This is one of the pictures that comes up if you google "Sexy iphone."
I don't know what kind of deal she made with what kind of supernatural entity,
but I'm very afraid. |
I felt like the unveiling of the new iPhone -- now made of the same kind of material (TM!) that your kids' toys are! -- was the perfect time to talk about the Buffalo Bills and the new sports-related phrase that I have come up with: The "BUFFALO WIN."

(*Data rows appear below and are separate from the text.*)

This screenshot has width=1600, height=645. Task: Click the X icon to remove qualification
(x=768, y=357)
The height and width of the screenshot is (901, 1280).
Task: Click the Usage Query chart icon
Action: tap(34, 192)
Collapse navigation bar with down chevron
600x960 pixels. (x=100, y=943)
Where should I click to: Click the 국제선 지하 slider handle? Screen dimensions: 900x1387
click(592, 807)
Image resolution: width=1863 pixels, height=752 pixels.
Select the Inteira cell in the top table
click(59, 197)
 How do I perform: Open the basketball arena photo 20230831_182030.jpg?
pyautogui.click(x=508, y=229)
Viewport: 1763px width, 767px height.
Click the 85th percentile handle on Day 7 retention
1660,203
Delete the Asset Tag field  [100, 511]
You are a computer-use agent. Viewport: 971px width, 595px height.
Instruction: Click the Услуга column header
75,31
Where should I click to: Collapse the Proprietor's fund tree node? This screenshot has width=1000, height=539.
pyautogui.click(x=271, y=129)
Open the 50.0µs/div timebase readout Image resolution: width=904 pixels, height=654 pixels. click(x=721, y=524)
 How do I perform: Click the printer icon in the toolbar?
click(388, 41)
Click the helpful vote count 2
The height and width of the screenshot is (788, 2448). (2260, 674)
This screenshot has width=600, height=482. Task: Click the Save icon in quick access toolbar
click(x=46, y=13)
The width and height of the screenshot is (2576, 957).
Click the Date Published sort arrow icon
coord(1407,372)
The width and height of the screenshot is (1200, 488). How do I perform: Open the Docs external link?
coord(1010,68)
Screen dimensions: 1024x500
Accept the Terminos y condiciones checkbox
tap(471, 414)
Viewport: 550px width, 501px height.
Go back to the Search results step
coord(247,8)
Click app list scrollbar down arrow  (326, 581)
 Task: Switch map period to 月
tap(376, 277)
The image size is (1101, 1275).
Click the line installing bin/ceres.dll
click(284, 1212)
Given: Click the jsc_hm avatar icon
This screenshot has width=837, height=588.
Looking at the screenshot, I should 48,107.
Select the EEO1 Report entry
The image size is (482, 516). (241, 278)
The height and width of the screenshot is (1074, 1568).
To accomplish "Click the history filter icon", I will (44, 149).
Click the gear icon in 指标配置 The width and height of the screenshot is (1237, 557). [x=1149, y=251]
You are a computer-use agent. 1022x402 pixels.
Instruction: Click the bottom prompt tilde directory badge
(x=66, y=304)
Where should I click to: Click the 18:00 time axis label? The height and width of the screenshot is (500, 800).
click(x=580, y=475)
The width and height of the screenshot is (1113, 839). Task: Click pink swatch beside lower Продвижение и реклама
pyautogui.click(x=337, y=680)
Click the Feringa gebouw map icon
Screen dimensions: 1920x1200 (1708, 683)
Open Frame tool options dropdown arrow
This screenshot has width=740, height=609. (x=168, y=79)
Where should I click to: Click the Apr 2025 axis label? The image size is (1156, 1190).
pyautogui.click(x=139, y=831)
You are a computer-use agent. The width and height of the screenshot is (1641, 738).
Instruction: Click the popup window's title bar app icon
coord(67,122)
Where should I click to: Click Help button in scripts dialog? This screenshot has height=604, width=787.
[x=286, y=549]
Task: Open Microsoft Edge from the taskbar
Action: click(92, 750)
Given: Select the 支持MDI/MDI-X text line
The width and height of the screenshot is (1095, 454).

Or, if you must have some hype,
Buffalo Win
Longtime readers know that I am a fan (?) of the Buffalo Bills, the only football team to have not gone to the playoffs
in this milennium, and longertime readers know that I also am
not a fan of Steve Jobs, who I consider to be improperly canonized given that while he may have been an innovator, he also (publicly) was a complete jerk who managed to make even the simple act of buying a sofa some sort of stupid, egotistical, phenomenally annoying zen koan, apparently taking 8 years to purchase a
couch,
about which task his wife said:
“We spoke about furniture in theory for eight years...We spent a lot of time asking ourselves, ‘What is the purpose of a sofa?’”
That kind of stuff
drives me nuts. The purpose of a sofa is to
sit on, and if it can serve a secondary purpose of not necessarily showing stains from the time Mr F put macaroni and cheese on it, then that sofa has achieved everything it ever dreamed of in life.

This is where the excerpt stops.